- _WHAT THE EXERCISE ASKS_
Using the material that follows, output exactly the lines from the one containing "Política de privacidad (19, 2395)" through the one containing "Indicaciones de conserva", with both ends kept.

- _SOURCE MATERIAL_

######

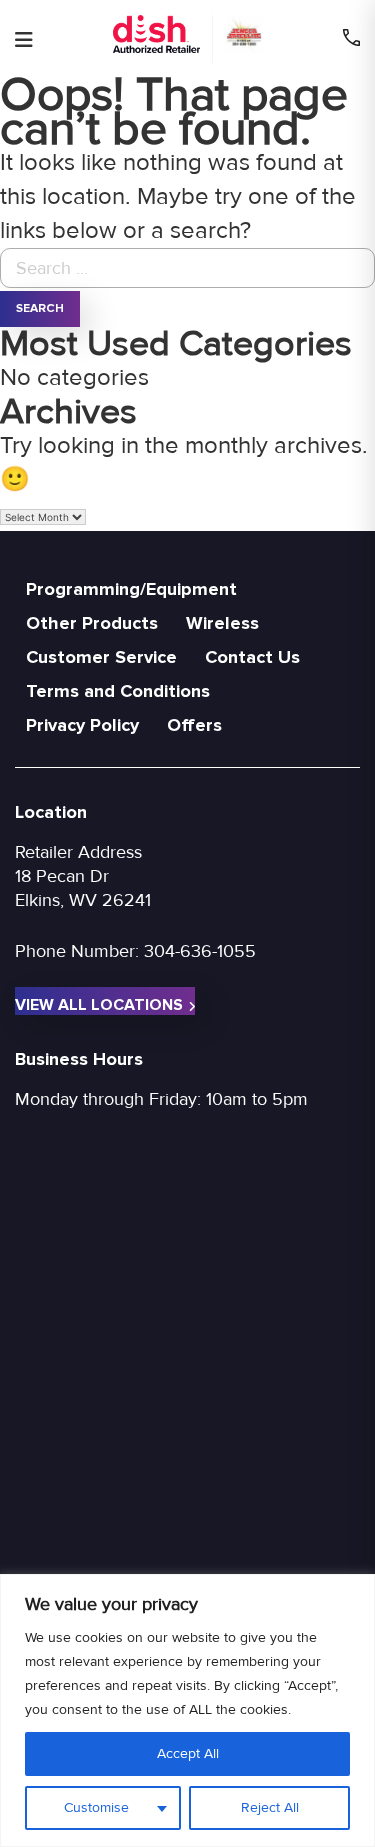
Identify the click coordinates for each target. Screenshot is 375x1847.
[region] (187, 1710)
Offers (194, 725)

######

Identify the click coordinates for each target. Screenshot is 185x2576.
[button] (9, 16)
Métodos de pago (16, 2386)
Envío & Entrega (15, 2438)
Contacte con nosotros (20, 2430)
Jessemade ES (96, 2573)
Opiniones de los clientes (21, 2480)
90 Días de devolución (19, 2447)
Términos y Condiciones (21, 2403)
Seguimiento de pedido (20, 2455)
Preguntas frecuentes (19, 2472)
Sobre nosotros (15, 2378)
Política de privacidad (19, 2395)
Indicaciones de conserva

######

- _SOLUTION FOR THIS PROBLEM_
Política de privacidad (19, 2395)
Indicaciones de conserva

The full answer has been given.